# Import the libraries

In [1]:
import pandas as pd
from linearmodels import PanelOLS
import numpy as np
import matplotlib
import matplotlib.pyplot as plt

import warnings
warnings.filterwarnings('ignore')

# Set the font to Times New Roman
matplotlib.rcParams['font.family'] = 'serif'
matplotlib.rcParams['font.serif'] = 'Times New Roman'

# Prepare the data

In [2]:
ind_col = 'sich4'
nlp_model = 'mpnet'
doc2vec_vector_size = 768 # 768 for mpnet, 1536 for ada

data = pd.read_pickle(f'../data/all_reg_vars_{nlp_model}_{str(doc2vec_vector_size)}_{ind_col}.pkl')
data.replace([np.inf, -np.inf], np.nan, inplace=True)

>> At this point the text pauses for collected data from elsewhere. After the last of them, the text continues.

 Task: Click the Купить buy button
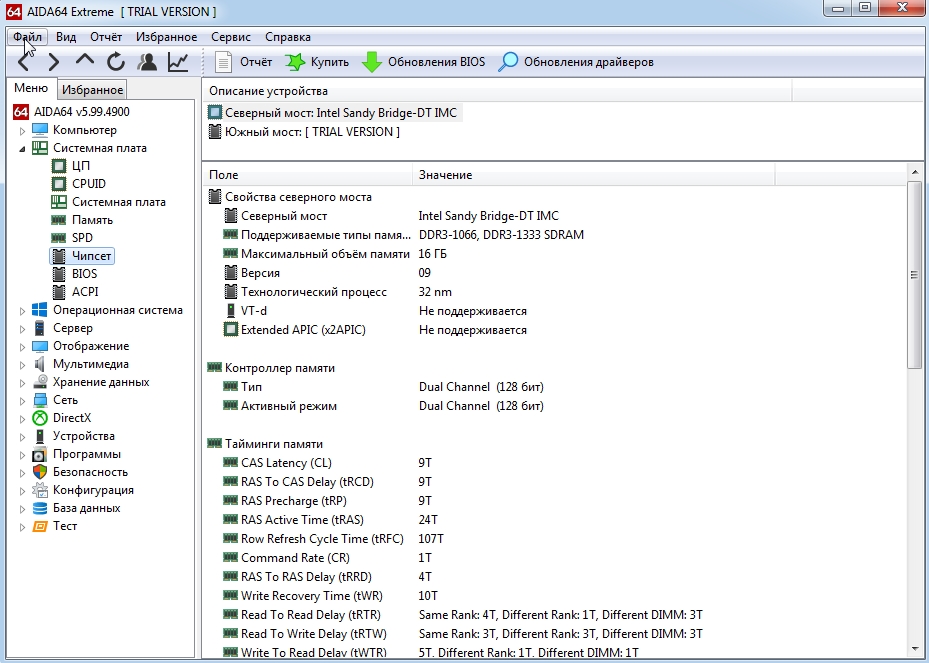[317, 62]
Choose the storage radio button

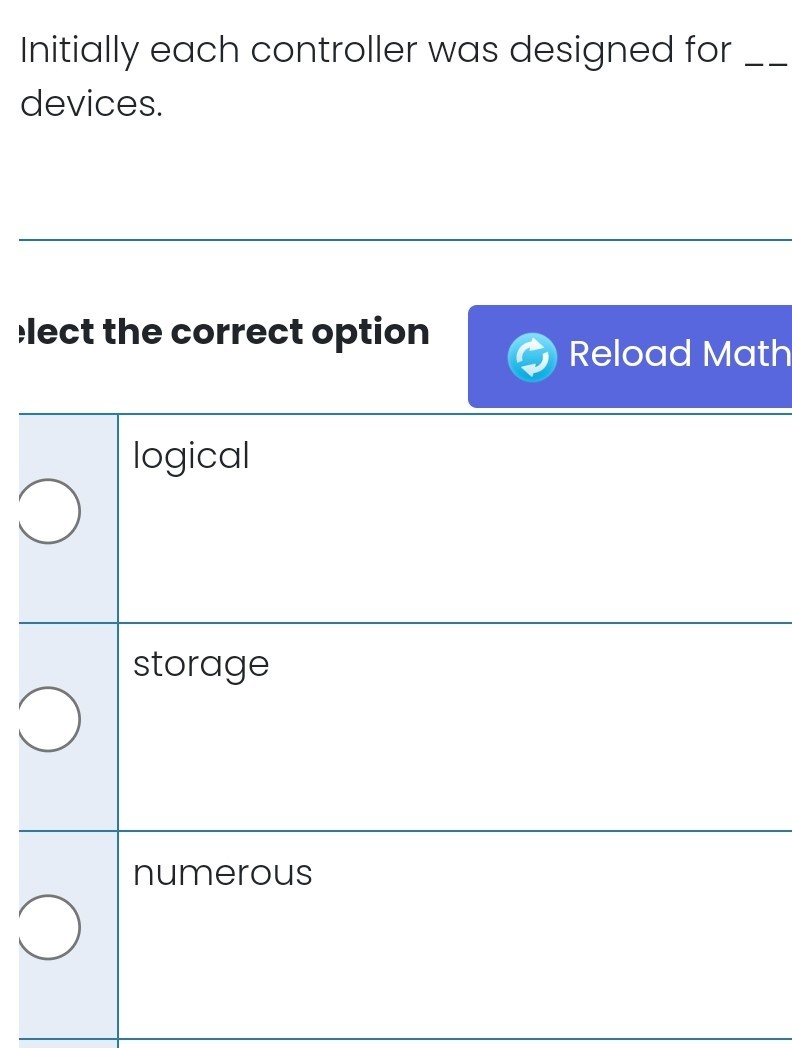coord(48,719)
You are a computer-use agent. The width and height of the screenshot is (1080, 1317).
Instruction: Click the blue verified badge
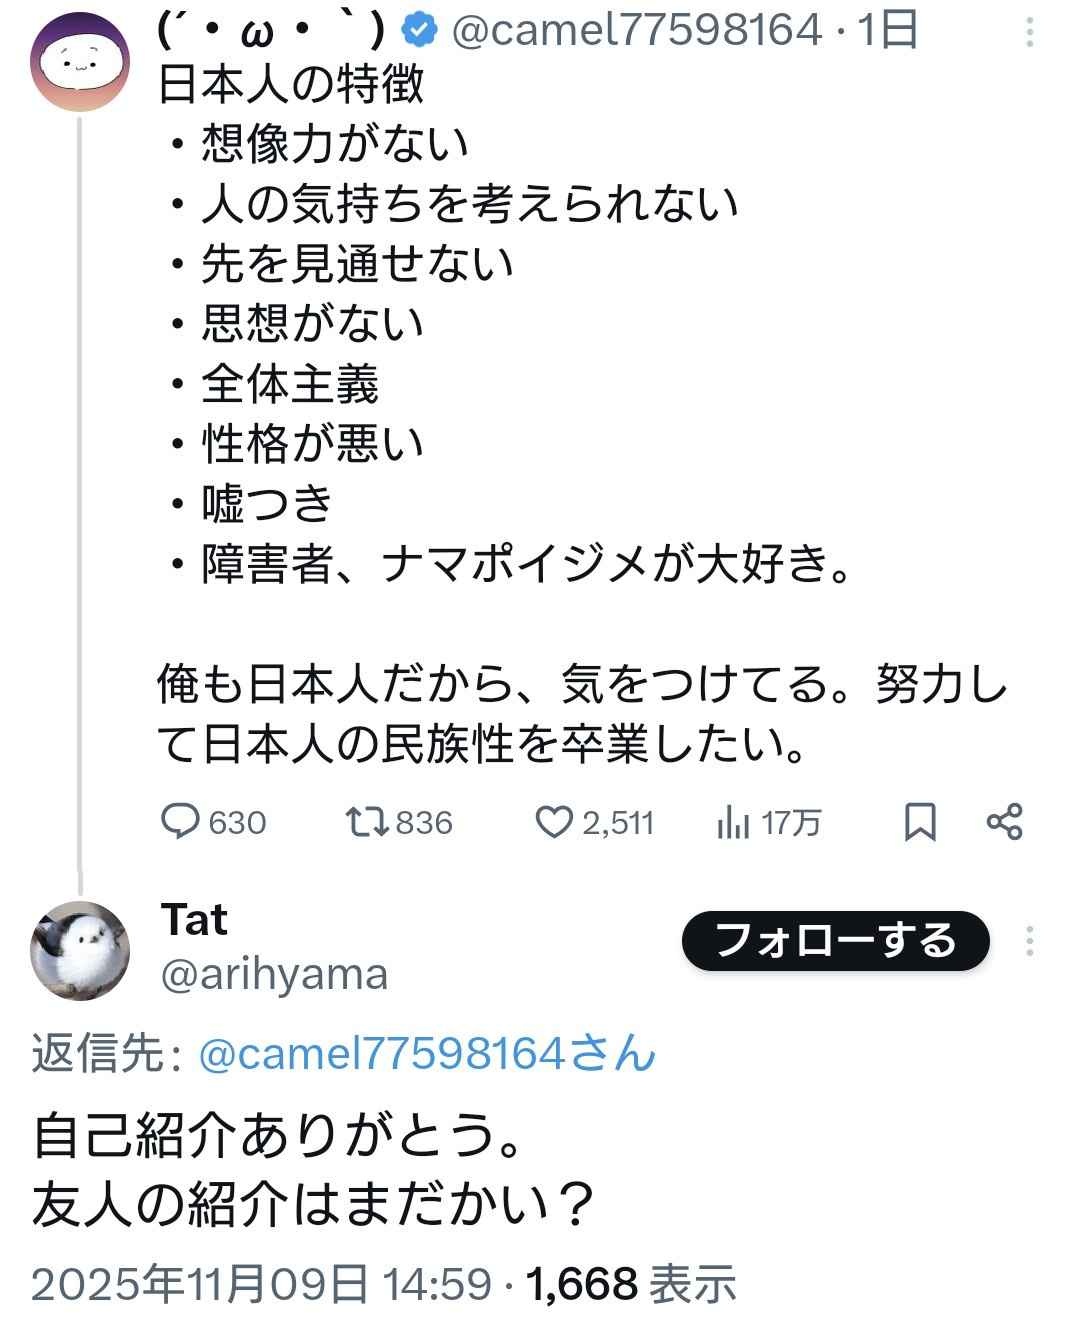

### Create lead variables for the DVs

In [3]:
# Sort data by GVKEY and year
reg_data = data.sort_values(by=['GVKEY', 'year'])
# Lead dependent variables by one year
reg_data['numrec_mean_0_lead'] = reg_data.groupby('GVKEY')['numrec_mean_0'].shift(-1)
reg_data['meanrec_mean_descend_lead'] = reg_data.groupby('GVKEY')['meanrec_mean_descend'].shift(-1)
reg_data['year_lead'] = reg_data.groupby('GVKEY')['year'].shift(-1)
reg_data['year_diff'] = reg_data['year_lead'] - reg_data['year']
reg_data = reg_data[reg_data['year_diff'] <=2 ]
reg_data['constant'] = 1

In [4]:
# Limit the data to non-exemplar firms and industries with at least 10 firms
reg_data = reg_data[(reg_data[f'exemplar_{ind_col}'] == 0) & (reg_data[f'no_firms_{ind_col}'] > 9)]

In [5]:
reg_data['year_lead'] = reg_data.groupby('GVKEY')['year'].shift(-1)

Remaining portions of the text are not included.